Five years ago, Khodorkovsky – once Russia's richest man – and several other top Yukos executives were arrested, tried, and imprisoned on a variety of criminal accusations relating to the freewheeling privatizations of the 1990s. At the same time, Yukos was hit by more than $30 billion in back tax charges, leading to the company's dissolution. Most of Yukos's assets were subsequently taken over, through dubious auctions, by the state oil firm Rosneft. Human rights monitors, legal critics and Western leaders have consistently argued that Khodorkovsky, currently serving a nine-year sentence in a Siberian penal colony, never received a fair trial due to Kremlin interference.

Persistent rumors have suggested that Medvedev, then a member of Putin's inner circle, may have protested against Khodorkovsky's arrest and prosecution.

Experts say that, whatever Medvedev's inner sentiments, any suggestion of pardoning Khodorkovsky drops him directly into a political minefield. "I doubt that Medvedev will be able to show much flexibility at this point; it's too early for him to repudiate his political mentor," says Dmitri Trenin, an expert with the Carnegie Center in Moscow. "The Khodorkovsky issue is just too dangerous. Medvedev is not a full-fledged president yet."

Businessmen to pressure Medvedev

But Medvedev may find himself under pressure to meet Western expectations, particularly of Russia's main trading partner, Germany. During his visit Thursday, the new Kremlin leader will address a gathering of 1,000 top German businessmen, investors, and policymakers, for whom Russia's high levels of official corruption, arbitrary justice system, and state encroachments in the economy – such as the Yukos affair – remain key concerns.
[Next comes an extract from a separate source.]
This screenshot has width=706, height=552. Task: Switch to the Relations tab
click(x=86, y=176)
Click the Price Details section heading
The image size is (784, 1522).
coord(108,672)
"We hope that [Medvedev] is really good for his word, that he gives the courts more independence, that he fights corruption, opens up more space for foreign investment, brings more democracy and freedom of the press," says Hans-Henning Schröder, director of Russian research at the German Institute for International and Security Affairs. "He could do all this without risking his own power."